Report each line of the entries that contains the word "agent", copied in full.

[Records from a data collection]
────────────────

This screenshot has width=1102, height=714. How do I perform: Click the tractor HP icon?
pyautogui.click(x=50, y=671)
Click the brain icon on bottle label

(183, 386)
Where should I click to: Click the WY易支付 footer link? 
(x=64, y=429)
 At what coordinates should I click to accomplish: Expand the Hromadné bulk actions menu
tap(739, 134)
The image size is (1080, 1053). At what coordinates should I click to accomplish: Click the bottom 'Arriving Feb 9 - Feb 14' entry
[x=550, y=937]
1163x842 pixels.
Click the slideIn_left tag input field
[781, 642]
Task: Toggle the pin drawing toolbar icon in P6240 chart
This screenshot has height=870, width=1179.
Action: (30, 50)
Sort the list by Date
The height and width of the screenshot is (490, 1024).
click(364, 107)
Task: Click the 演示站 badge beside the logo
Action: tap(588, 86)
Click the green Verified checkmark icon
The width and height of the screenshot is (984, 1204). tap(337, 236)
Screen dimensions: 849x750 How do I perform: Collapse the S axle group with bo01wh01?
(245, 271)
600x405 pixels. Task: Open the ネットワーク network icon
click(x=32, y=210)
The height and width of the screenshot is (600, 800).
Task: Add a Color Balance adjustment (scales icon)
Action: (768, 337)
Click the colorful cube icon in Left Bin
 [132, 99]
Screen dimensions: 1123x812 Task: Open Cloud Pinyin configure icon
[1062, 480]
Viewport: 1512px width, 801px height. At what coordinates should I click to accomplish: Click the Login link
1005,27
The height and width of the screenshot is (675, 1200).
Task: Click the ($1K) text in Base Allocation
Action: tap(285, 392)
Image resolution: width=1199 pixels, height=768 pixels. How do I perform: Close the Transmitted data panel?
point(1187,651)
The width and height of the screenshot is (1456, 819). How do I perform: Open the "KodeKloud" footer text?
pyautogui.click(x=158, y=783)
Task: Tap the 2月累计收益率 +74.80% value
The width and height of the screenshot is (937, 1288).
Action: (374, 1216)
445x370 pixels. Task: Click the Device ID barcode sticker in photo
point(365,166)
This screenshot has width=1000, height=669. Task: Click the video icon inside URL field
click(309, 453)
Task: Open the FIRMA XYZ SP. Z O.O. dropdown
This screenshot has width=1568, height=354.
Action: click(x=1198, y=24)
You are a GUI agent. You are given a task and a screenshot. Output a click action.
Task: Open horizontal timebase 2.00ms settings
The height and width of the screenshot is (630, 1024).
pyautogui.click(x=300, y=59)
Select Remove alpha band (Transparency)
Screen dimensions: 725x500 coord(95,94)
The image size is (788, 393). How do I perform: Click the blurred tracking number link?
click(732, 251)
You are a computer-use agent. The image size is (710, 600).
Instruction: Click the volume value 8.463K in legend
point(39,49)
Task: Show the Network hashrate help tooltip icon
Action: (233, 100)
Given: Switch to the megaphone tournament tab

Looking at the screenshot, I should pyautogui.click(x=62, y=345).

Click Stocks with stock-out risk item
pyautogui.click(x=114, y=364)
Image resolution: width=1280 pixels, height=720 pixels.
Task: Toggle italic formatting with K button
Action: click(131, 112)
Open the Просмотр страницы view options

────────────────

# Exercise result
You are a GUI agent. You are given a task and a screenshot. Output a click action.
You are a computer-use agent. The image size is (710, 600).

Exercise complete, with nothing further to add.